Hey Sheltiemom, I agree with you when you pointed out that there are no guaranteed health benefits with the higher priced food. I to have used the super premium all natural foods with poor results. When I look for a dog food I look at the company who develops it. For example, I would have to believe a company like Purina would have better R&D then the much smaller companies that make the ultra premium foods. I think what it comes down is that if your dog is healthy and well with the food you use then use it whether it be Dog Chow or Evo.


----------



## flipgirl (Oct 5, 2007)

At the risk of sounding like a dog food snob, every dog is different and while some of the premium dog foods may not work for your dog, I still would hesitate to buy a grocery store brand simply because the companies are huge and thus, make their food with the cheapest ingredients possible (a large part of them being filler and other strange ingredients like propylene glycol - added to increase sweetness - and hydrochloric acid). Companies like Purina may have a larger R&D department yet they do not list their ingredients on their website. So what research has Purina done that says artificial colours (in their Beneful food) are good for dogs? I emailed the company that makes Kibbles and Bits to ask about the purpose of propylene glycol and hydrochloric acid in the food and all I got as a response was that propylene glycol was at acceptable levels for consumption. My friend said hydrochloric acid is used in aspirin - yeah so? What is it doing in dog food? Just because I'm still alive eating cereal doesn't mean it's good for me. I could do better...There may be some ingredients in the premium foods that don't agree with your dog but there are other diets other than cheap dog food that may be better for your dog's well-being. No there are no guaranteed health benefits with any food. Also consider that genetics play a huge role in a dog's health. So your dog may be doing well on purina yet he may thrive anyway because of genetics. Think of it this way, there are people who gain weight easily, like myself, even though they try to eat right and exercise yet there are those people, like my brother, who can eat McDonalds and ice cream every day and still be skinny like a rail. (apparently those genes skipped me).


----------



## RawFedDogs (Jun 22, 2008)

flipgirl said:


> At the same time, we are learning more about nutrition and how food contributes to our and our pets' health. This is why these premium dog foods were created. Call it the holistic bandwagon but we've taken the bait.

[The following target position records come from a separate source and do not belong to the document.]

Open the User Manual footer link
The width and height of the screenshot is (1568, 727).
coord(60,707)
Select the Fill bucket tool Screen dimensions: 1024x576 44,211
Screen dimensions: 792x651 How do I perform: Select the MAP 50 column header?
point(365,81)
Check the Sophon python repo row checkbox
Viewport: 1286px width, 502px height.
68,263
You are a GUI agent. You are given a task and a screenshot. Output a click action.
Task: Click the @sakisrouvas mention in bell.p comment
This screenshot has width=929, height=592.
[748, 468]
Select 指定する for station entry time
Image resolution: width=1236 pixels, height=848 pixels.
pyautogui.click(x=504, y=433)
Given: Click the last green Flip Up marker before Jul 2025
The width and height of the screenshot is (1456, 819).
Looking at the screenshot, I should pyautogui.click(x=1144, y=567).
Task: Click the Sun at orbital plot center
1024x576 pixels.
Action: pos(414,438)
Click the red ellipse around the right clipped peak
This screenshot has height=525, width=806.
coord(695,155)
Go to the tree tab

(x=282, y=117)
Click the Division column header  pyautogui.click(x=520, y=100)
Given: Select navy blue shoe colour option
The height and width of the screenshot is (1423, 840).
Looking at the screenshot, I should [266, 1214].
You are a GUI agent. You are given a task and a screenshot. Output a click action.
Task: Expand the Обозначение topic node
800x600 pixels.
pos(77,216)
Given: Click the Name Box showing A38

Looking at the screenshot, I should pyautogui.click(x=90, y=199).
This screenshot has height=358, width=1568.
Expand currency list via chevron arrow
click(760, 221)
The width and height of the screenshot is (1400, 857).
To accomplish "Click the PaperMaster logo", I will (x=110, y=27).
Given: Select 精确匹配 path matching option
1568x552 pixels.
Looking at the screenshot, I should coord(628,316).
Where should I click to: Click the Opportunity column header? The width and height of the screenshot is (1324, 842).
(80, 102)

There are no requirements for a dog food to call itself "premium" or "super premium" or "holistic" or "natural" Ol' Roy could change it's name to "Holistic Super Premium Ol' Roy Dog Food" if they wanted to without changing anything in their foumula. "Taken the bait" is a good phrase because so many people believe the marketing departments when they buy these so called high end dog foods.

"Premium" dog food was created by marketing departments in order to be able to charge higher prices for the same stuff, not because of any increase in value of the ingredients.


----------



## sheltiemom (Mar 13, 2007)

flipgirl said:


> Companies like Purina may have a larger R&D department yet they do not list their ingredients on their website.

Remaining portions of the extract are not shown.